▶ [TASK ITEM]: Find the lines of the listing that contain the string "width", and return them.

▶ [THE DATA]:
::::
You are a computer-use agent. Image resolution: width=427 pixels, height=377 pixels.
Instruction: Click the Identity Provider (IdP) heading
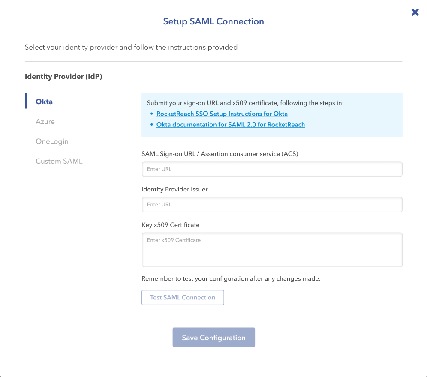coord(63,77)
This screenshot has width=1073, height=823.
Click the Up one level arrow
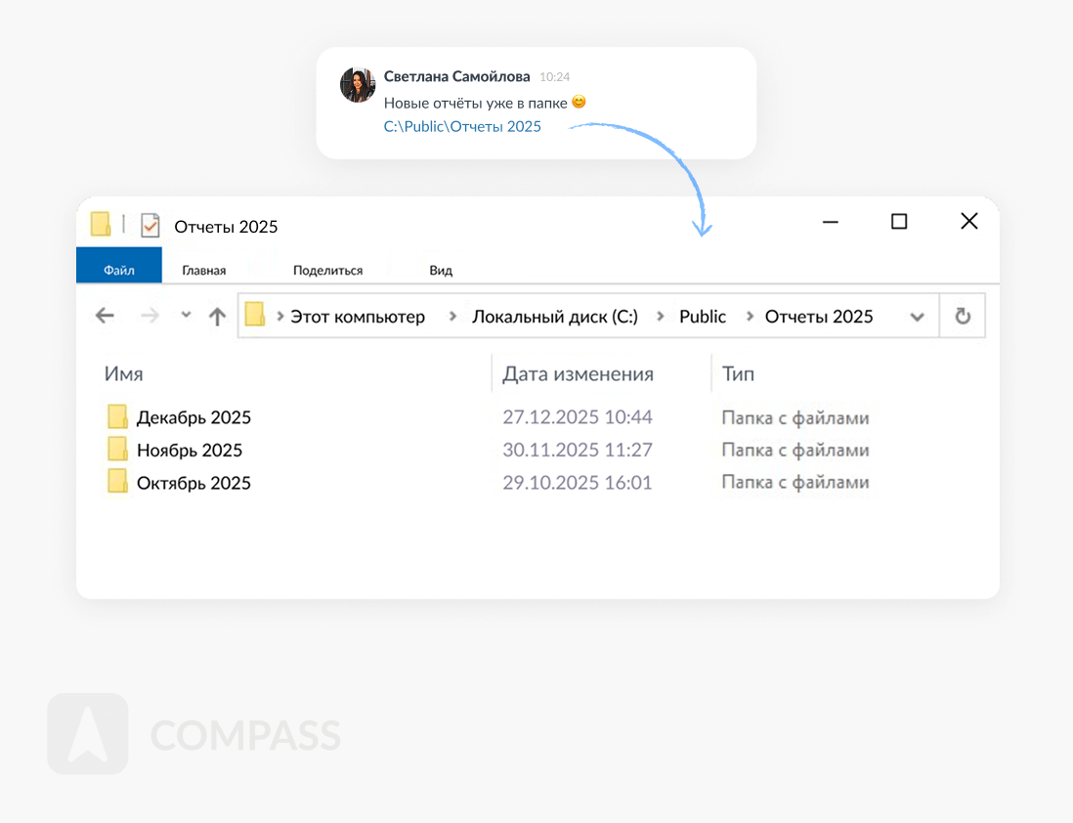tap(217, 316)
::::
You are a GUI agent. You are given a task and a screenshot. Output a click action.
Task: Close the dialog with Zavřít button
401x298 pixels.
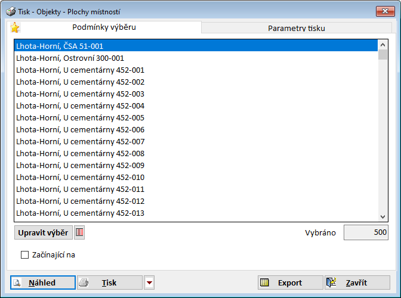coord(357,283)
::::
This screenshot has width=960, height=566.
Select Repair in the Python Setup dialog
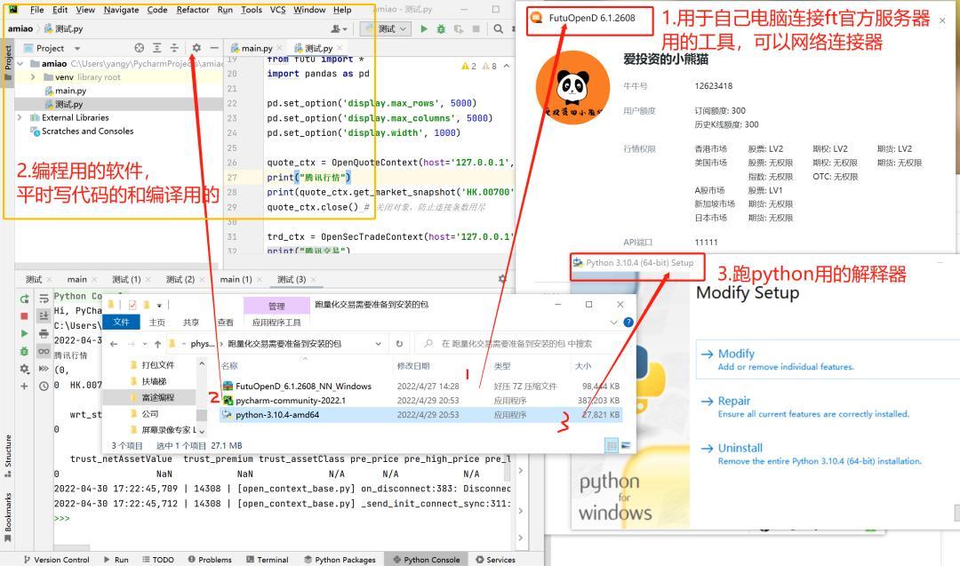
::::
▶ [EXPECTED ANSWER]:
You are a computer-use agent. Image resolution: width=427 pixels, height=377 pixels.
This screenshot has width=1073, height=823.
This screenshot has width=960, height=566.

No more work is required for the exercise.